The Transient Accommodations Tax
Hawaii remains world-class for the vacation-seeking public, especially after the COVID lockdowns of 2020. Interestingly, we have observed the most significant influx of east coast and midwest visitors to the resorts we remember in the last 20 years. These visitors, combined with the typical west coast tourists, are causing 90% occupancies, packed restaurants, and the usual island activities like helicopter and boat tours.
The Transient Accommodations Tax scheme, which funds the general State budget, is changing for those of you who own Vacation Rental Properties here in Hawaii. Hawaii state lawmakers passed HB 862 CD1 which would divert to the State government’s general fund (GF) $103 million from the State’s transient accommodation tax collections (TAT) that otherwise would have gone to the counties. The tax is 10.25% charged and collected for all vacation rental accommodations six months or less, including Hotels and Short Term Vacation Rentals. Instead, the State will keep 100% of the tax collected and allow each County to charge and collect up to an additional 3%, which they can control.
The change will have the effect of driving up the cost of a guest’s stay an additional 3% in addition to the 4.712% General Excise tax and the State’s 10.25% TAT. I suspect each County will collect the maximum allowed 3%. The total will most probably be close to 18% of total taxes paid by your guests when renting your real property. A typical vacation rental within the Mauna Lani resort starts at $400/night for a three-bedroom property. Exit cleaning charges can be $400+. The combined total for a seven-night stay, including taxes and cleaning charges, could exceed $3700.00. Some owners charge additionally for power usage and resort fees on top of the rental costs.
Real estate sales are a function of vacation rental visitor quantities, and driving up the price of renting will not necessarily help. The County’s enforcement of Short Term Vacation Rental zones also drives resort property prices up to all-time levels.
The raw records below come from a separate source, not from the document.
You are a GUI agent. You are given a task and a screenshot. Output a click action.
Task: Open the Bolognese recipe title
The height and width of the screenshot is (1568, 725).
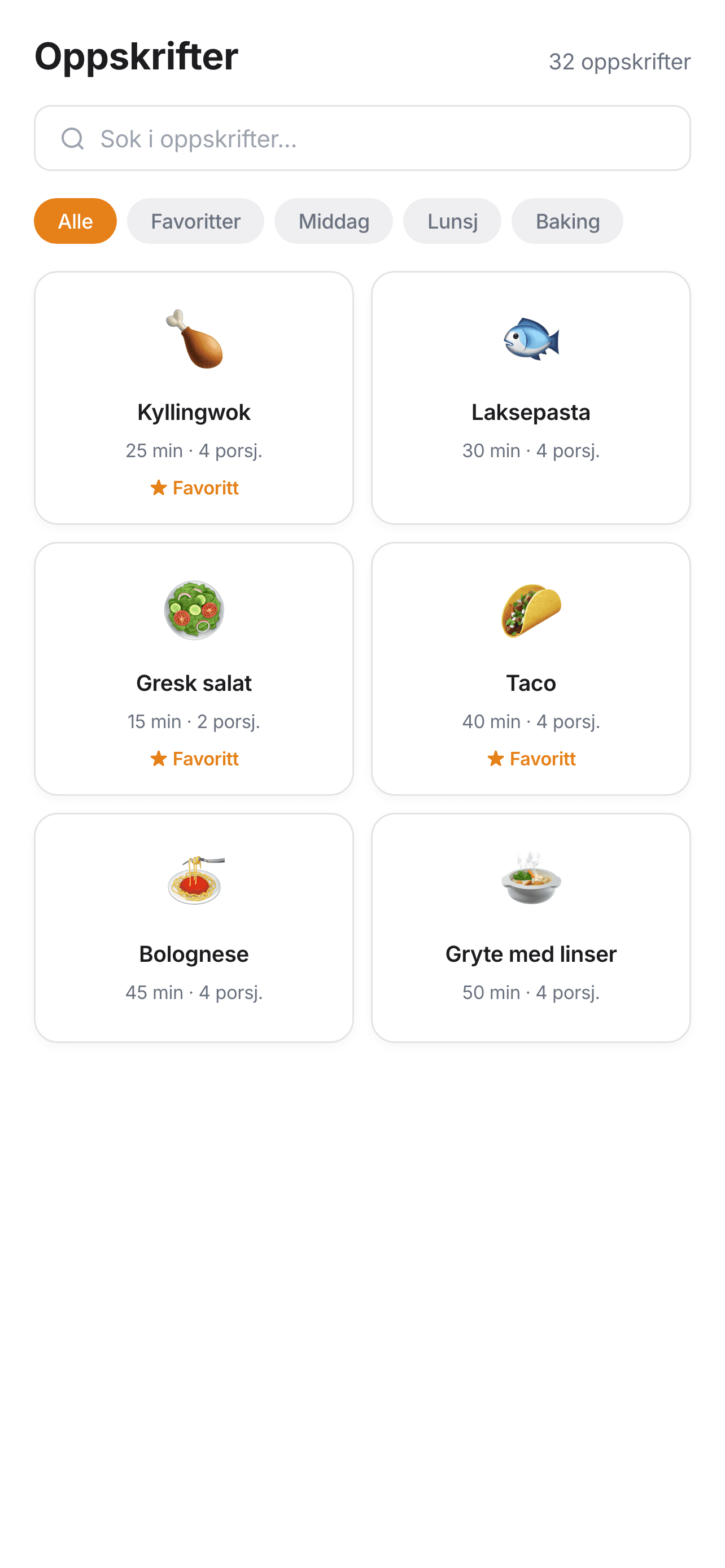(x=194, y=954)
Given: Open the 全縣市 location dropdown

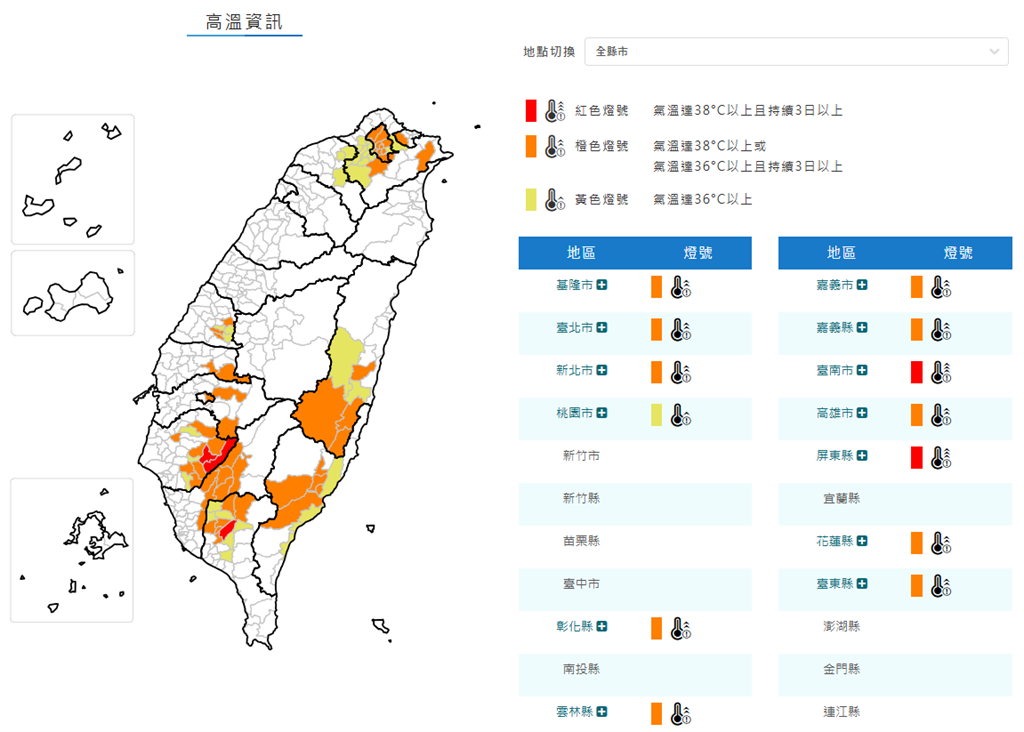Looking at the screenshot, I should pos(795,52).
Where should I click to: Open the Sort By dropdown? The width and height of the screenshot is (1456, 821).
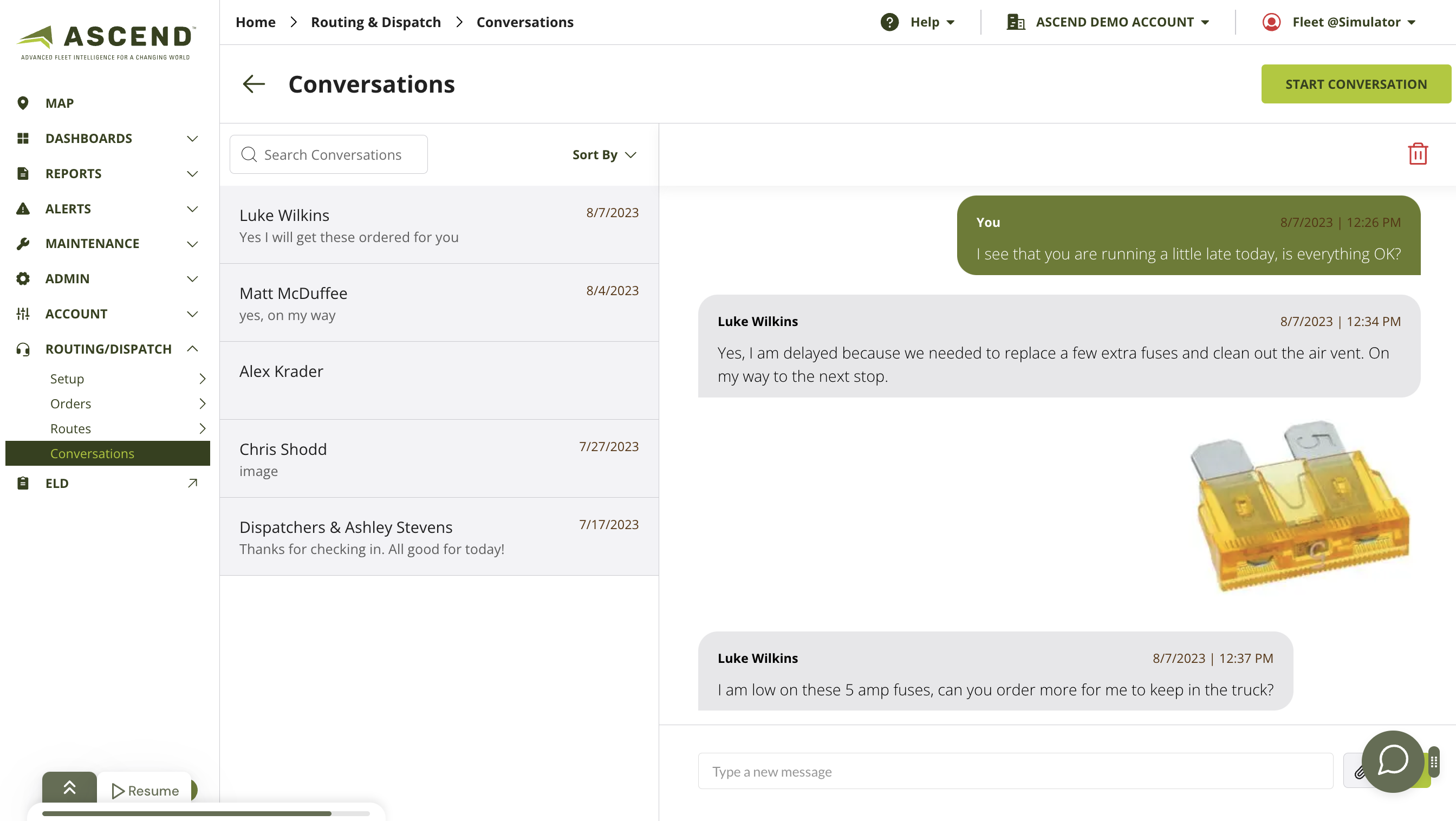(604, 155)
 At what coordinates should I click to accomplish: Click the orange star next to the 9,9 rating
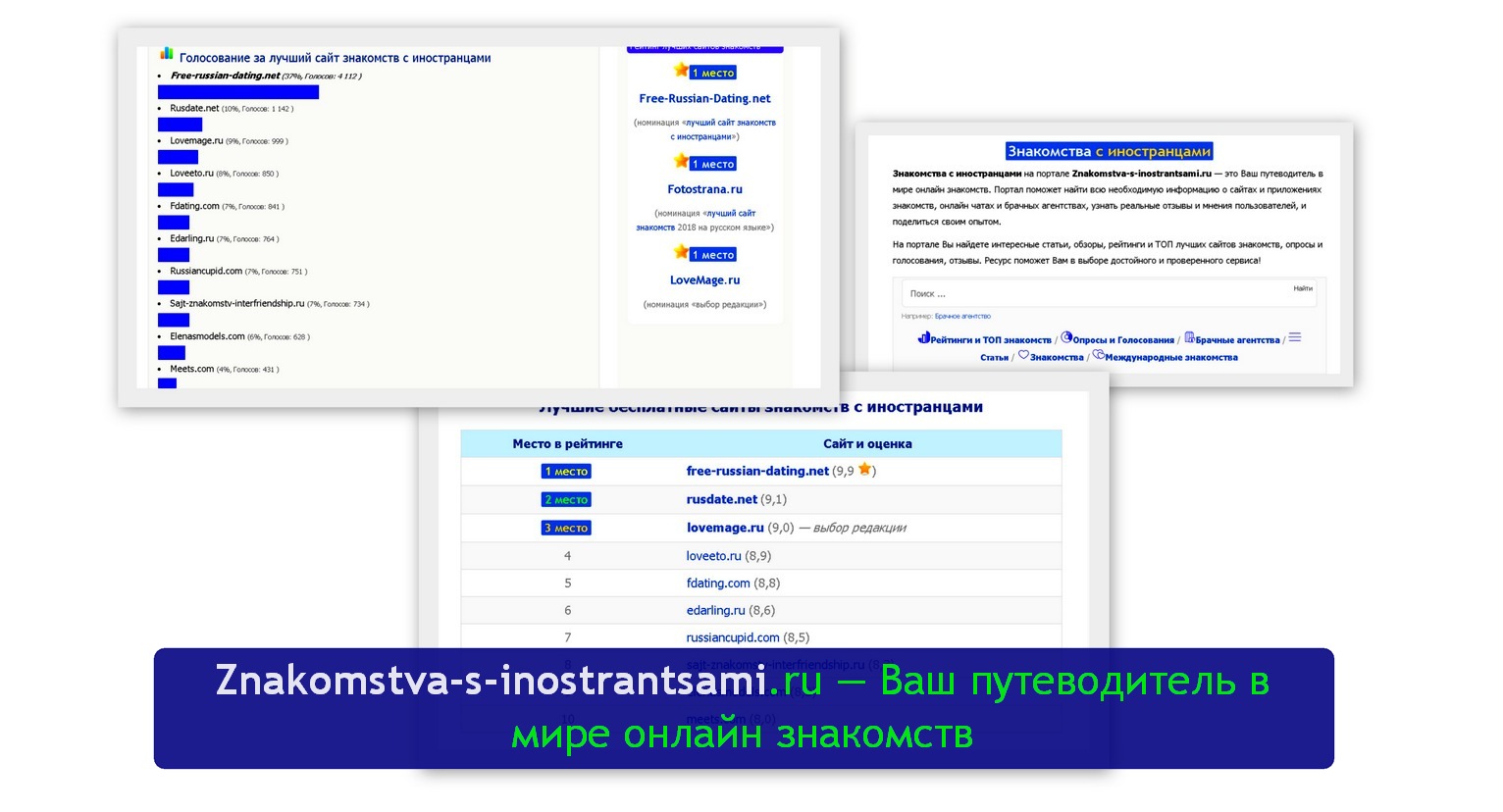(x=864, y=470)
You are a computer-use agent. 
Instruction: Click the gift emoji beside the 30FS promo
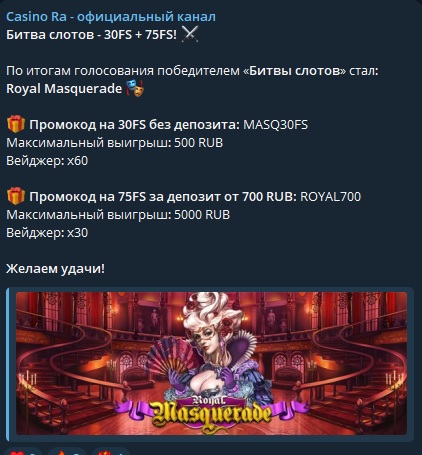tap(16, 124)
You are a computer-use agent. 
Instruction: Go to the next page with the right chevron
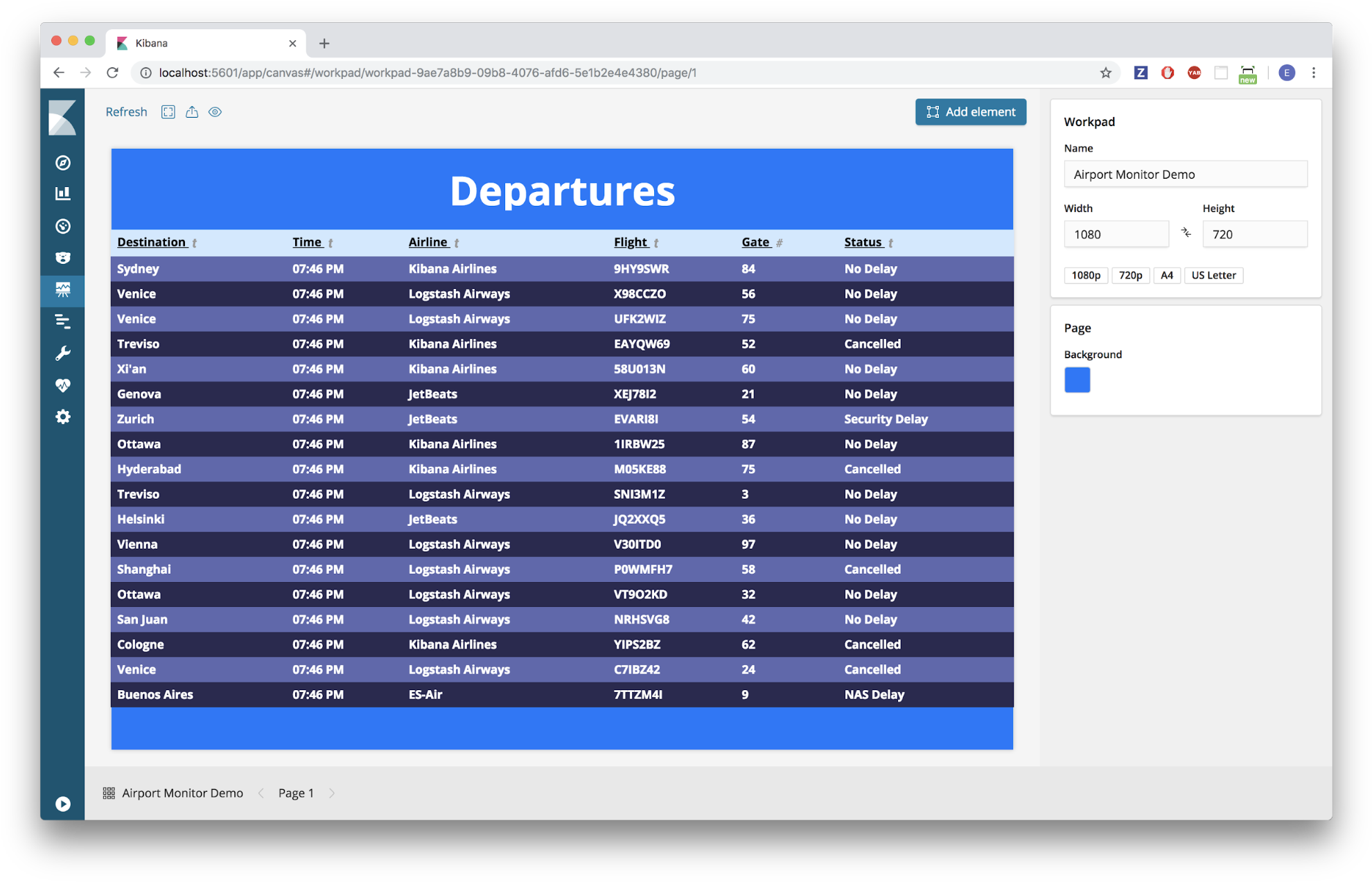[x=333, y=793]
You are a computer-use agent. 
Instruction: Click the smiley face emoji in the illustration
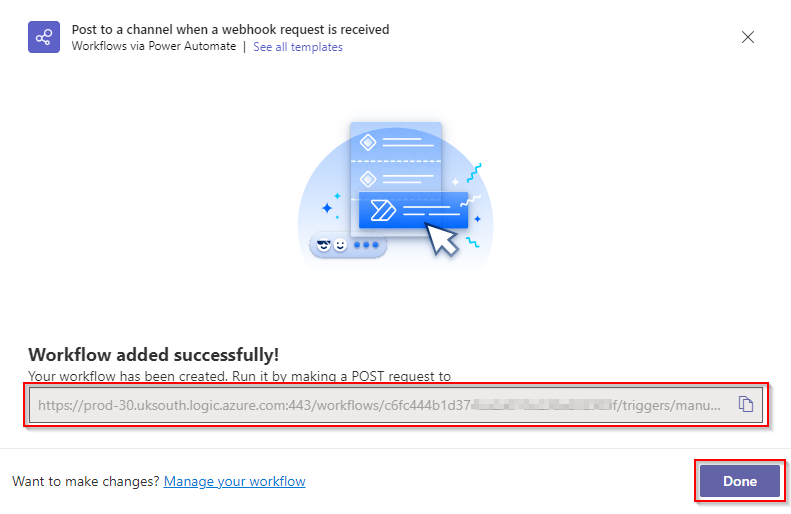tap(341, 245)
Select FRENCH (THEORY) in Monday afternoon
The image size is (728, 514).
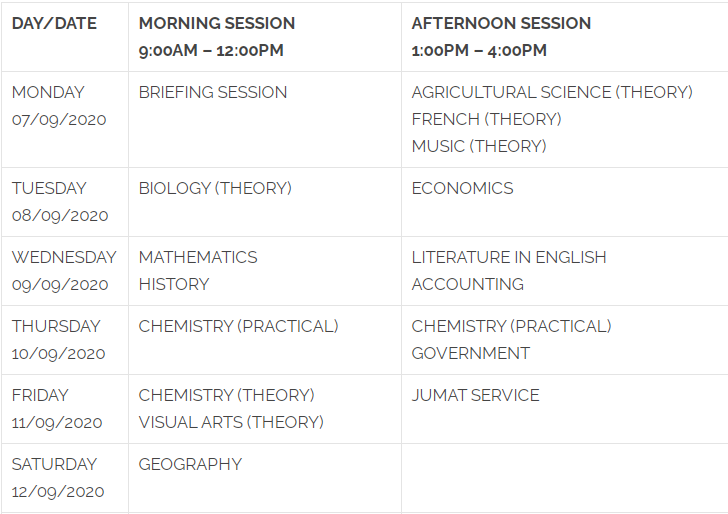[x=487, y=119]
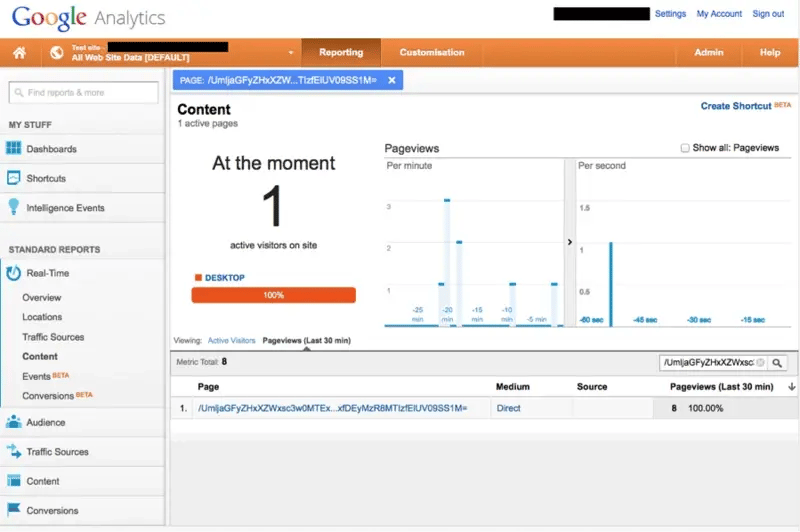Expand the chart divider arrow

(570, 242)
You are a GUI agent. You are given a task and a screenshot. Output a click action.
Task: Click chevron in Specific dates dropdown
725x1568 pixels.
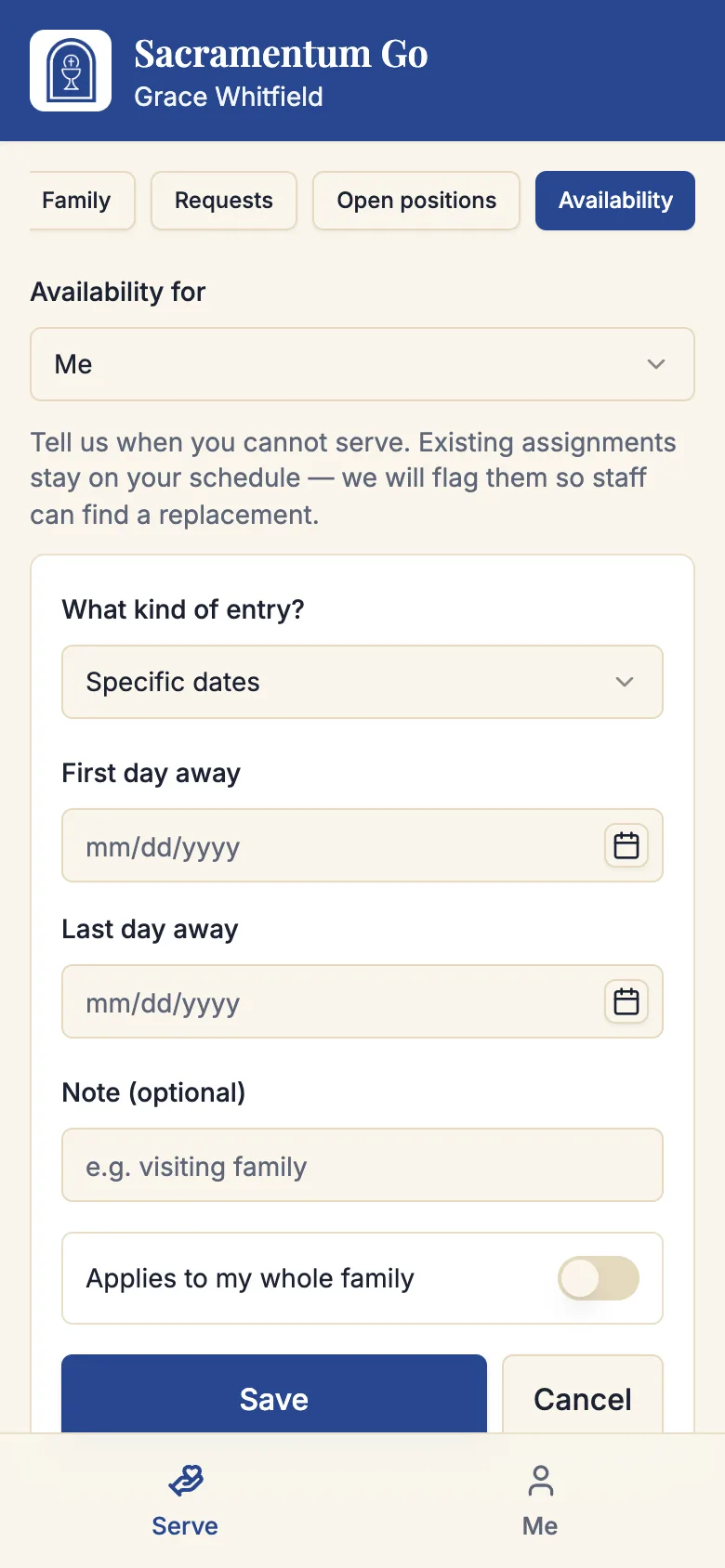point(625,682)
In my opinion, this is a positive development for resort properties that remained undervalued in the past, as buyers bought homes in what are now illegal areas/zoning for vacation rentals. Higher sales prices tend to drive vacation rental nightly charges up as owners expect a proportionately higher rental rate the more they pay for a property.
Higher vacation rental costs and higher real estate purchase prices will keep vacation rental prices high for the foreseeable future. We will see how the economics shake out over the next few years.